**AUFGABENSTELLUNG**
(1) Gib aus dem Kommentar zum Corona-Betrug den Abschnitt von „Corona-Betrug:Scham ist keine“ bis einschließlich „auch unbürokratisch handeln kann.“ wortgetreu aus.
(2) Was bezeichnet der Kommentar zum Corona-Betrug als eigentliche Stärke dieses Staates?
(3) Nimm den Kommentar zum Corona-Betrug nach seinem letzten Satz wieder auf und schreibe ihn weiter.
##### ANGEZEIGTER TEXT
Süddeutsche Zeitung

Corona-Betrug:Scham ist keine Lösung

Wo der Staat schnell und unbürokratisch handelt, sind Betrüger nie fern. Da hilft leider nur eins: Man muss die Niedertracht Einzelner mitdenken.

Kommentar von Michael Bauchmüller, Berlin

Wenn in diesem Land ganz schnell etwas geschehen muss, dann ist die "unbürokratische Lösung" nie fern. Dann gehen Dinge ohne Anträge und Fristen, ohne Prüfung und Einspruch. So war das, als Tausende Betriebe plötzlich vor dem Corona-Nichts standen, als sehr schnell sehr viele Masken vonnöten waren, oder als es rasch jene Schnelltests brauchte, die zumindest ein paar Freiheiten erlauben sollten. Es ist eigentlich eine Stärke dieses Staates, dass er auch unbürokratisch handeln kann.
##########
##### DATEN ZUR PRÜFUNG
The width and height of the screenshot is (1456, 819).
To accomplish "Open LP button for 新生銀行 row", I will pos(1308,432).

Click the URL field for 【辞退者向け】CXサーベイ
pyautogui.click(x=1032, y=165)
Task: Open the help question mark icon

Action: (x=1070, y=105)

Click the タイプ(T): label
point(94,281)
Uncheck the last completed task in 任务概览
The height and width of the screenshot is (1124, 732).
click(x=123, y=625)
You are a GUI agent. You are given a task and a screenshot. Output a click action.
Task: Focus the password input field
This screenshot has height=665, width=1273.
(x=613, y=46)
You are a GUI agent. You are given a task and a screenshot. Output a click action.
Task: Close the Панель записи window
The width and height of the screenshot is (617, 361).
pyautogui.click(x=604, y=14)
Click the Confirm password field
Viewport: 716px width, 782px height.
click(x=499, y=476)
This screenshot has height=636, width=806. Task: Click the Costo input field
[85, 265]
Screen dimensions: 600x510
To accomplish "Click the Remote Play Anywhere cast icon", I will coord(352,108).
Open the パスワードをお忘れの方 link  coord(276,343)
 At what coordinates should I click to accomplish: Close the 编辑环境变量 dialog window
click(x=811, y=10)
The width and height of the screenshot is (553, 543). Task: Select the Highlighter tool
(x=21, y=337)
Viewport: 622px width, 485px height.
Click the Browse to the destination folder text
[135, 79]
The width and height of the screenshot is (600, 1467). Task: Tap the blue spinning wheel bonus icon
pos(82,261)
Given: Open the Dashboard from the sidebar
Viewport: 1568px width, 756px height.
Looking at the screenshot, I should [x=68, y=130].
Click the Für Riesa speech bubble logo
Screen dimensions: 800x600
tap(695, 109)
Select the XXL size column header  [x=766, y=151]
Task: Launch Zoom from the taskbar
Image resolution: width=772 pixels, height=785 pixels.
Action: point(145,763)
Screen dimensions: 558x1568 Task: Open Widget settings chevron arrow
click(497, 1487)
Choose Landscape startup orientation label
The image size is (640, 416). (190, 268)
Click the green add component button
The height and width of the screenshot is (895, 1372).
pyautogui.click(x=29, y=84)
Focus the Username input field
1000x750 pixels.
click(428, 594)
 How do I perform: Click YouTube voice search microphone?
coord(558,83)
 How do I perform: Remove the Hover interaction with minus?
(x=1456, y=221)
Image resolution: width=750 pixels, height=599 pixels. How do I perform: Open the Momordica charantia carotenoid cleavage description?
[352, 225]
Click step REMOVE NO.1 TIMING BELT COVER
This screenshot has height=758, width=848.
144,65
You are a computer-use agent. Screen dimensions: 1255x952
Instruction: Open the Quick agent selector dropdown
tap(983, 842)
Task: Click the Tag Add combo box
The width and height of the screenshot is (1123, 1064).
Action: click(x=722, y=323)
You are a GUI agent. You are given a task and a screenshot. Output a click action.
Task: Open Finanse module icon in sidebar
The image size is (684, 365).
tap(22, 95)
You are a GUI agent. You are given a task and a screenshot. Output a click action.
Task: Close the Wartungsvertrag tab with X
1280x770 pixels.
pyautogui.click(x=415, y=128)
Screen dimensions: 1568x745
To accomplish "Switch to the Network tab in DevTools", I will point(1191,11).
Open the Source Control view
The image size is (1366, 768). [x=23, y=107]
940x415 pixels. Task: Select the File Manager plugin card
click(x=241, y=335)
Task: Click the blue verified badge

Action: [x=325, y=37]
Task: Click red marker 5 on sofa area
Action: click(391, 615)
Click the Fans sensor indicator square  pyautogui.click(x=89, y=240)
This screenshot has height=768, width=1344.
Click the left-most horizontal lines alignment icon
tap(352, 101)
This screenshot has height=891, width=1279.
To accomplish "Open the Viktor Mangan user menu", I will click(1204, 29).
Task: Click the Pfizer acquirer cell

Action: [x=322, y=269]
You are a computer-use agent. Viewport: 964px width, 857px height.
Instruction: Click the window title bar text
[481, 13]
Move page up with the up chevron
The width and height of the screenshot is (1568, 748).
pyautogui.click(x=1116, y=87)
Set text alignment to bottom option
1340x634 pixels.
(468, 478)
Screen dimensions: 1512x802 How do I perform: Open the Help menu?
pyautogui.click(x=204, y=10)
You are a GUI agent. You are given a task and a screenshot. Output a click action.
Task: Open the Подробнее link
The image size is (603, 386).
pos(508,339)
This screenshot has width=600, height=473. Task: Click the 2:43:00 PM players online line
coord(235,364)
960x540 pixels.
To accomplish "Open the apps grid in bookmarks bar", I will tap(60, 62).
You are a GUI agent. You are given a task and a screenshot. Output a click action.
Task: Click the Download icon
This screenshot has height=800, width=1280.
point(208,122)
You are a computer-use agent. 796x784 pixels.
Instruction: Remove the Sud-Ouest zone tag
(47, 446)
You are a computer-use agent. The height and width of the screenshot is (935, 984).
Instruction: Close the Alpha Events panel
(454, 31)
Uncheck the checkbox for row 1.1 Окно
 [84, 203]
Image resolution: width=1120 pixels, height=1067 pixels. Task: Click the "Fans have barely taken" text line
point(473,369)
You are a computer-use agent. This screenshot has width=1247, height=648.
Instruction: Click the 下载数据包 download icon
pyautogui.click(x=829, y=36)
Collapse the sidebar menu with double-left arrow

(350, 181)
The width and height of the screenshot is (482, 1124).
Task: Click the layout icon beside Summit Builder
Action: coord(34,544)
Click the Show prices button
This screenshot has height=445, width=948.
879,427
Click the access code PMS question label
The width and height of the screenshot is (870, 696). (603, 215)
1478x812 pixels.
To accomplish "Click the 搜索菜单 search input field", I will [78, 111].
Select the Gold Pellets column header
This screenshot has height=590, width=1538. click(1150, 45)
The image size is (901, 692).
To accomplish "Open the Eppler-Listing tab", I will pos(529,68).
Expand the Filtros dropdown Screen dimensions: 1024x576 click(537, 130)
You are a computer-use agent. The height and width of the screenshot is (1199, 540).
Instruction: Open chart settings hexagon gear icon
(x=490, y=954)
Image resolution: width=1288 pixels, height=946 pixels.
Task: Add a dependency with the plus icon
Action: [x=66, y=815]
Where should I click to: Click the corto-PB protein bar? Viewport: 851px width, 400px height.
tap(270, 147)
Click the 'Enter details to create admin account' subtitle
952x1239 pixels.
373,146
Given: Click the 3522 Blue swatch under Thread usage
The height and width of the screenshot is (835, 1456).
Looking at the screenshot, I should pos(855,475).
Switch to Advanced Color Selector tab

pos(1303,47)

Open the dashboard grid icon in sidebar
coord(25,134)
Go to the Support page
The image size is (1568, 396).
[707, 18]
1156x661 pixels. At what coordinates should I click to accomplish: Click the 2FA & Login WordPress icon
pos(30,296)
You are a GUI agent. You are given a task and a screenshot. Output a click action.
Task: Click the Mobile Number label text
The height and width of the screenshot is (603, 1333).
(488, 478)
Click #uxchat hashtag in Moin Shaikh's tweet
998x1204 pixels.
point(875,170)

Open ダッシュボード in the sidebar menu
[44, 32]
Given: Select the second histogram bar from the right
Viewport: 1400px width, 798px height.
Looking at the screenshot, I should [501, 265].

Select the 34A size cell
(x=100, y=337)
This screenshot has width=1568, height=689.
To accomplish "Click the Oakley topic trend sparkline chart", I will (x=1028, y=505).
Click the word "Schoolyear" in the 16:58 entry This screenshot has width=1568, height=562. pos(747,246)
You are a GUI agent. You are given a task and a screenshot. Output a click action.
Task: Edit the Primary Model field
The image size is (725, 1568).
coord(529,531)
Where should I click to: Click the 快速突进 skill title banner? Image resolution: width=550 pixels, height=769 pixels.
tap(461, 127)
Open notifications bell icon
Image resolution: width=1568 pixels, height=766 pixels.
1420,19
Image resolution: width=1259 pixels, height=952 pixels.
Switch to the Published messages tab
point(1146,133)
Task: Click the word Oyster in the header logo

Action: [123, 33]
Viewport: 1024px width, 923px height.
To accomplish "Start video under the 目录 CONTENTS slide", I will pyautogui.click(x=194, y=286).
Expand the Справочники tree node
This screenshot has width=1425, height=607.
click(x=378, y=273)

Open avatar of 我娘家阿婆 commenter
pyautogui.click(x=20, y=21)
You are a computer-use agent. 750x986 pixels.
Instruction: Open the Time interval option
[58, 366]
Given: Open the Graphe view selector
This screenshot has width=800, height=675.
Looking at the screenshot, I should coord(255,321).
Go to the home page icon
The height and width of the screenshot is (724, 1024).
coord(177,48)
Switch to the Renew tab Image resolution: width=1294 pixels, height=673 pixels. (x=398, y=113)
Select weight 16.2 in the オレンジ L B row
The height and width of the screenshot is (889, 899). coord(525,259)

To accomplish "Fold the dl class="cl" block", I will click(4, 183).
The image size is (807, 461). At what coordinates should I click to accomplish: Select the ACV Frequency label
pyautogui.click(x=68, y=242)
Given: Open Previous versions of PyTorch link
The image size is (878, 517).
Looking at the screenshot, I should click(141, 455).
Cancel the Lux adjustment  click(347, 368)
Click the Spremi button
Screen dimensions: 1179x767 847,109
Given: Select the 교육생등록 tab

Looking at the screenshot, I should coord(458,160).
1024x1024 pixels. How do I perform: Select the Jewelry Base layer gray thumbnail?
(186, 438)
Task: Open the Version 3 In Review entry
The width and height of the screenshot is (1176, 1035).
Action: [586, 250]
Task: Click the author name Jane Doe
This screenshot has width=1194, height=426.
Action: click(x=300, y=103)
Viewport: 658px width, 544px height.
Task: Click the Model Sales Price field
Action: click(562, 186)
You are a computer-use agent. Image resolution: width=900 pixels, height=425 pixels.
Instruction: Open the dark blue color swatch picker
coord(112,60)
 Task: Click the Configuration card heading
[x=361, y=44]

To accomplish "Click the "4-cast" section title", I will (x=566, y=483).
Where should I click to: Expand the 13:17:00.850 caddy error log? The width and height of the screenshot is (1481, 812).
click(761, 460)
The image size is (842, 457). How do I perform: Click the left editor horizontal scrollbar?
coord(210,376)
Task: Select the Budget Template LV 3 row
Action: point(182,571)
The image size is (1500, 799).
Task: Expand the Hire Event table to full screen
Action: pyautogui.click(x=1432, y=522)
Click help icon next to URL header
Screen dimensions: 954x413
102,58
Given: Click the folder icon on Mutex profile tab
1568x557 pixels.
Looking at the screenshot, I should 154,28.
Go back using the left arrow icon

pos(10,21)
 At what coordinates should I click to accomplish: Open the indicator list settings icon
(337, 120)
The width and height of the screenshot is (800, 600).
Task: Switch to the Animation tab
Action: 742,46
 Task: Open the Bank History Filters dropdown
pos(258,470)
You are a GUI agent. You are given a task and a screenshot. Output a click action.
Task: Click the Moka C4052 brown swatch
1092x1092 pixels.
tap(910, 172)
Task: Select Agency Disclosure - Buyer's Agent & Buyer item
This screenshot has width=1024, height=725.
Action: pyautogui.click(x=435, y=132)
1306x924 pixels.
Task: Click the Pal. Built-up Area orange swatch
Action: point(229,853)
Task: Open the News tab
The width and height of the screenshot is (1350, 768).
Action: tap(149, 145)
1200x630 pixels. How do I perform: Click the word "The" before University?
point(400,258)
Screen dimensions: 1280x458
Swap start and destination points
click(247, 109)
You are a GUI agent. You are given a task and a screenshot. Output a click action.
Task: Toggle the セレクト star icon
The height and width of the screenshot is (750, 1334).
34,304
##########
**ANTWORTEN IN REIHENFOLGE**
(1)
Corona-Betrug:Scham ist keine Lösung

Wo der Staat schnell und unbürokratisch handelt, sind Betrüger nie fern. Da hilft leider nur eins: Man muss die Niedertracht Einzelner mitdenken.

Kommentar von Michael Bauchmüller, Berlin

Wenn in diesem Land ganz schnell etwas geschehen muss, dann ist die "unbürokratische Lösung" nie fern. Dann gehen Dinge ohne Anträge und Fristen, ohne Prüfung und Einspruch. So war das, als Tausende Betriebe plötzlich vor dem Corona-Nichts standen, als sehr schnell sehr viele Masken vonnöten waren, oder als es rasch jene Schnelltests brauchte, die zumindest ein paar Freiheiten erlauben sollten. Es ist eigentlich eine Stärke dieses Staates, dass er auch unbürokratisch handeln kann.

(2) Dass er auch unbürokratisch handeln kann.

(3)
In keinem dieser Fälle hat das reibungslos geklappt. Betriebe haben ohne Not Hilfen abgegriffen. Um die Masken ist ein Millionengeschäft entstanden, an dem selbst Abgeordnete mitverdienten. Und bei den Tests, das zeigen die Recherchen von Süddeutscher Zeitung, NDR und WDR, werden womöglich viel mehr abgerechnet, als je gemacht wurden. Es gibt in diesem Land eben auch viele, die sich ganz unbürokratisch bereichern wollen.

Das macht rasche Reaktionen nicht falsch. Es wird immer wieder Probleme geben, die keinen Verzug dulden. Aber es braucht auch den raschen zweiten Schritt, der die Niedertracht Einzelner mitdenkt: die Kontrolle, die Stichprobe, die Rückkehr zu Bürokratie. Die sich an der Pandemie bereicherten, sagt Gesundheitsminister Spahn, sollten sich schämen. Auf solche Scham sollte der Staat nie zählen.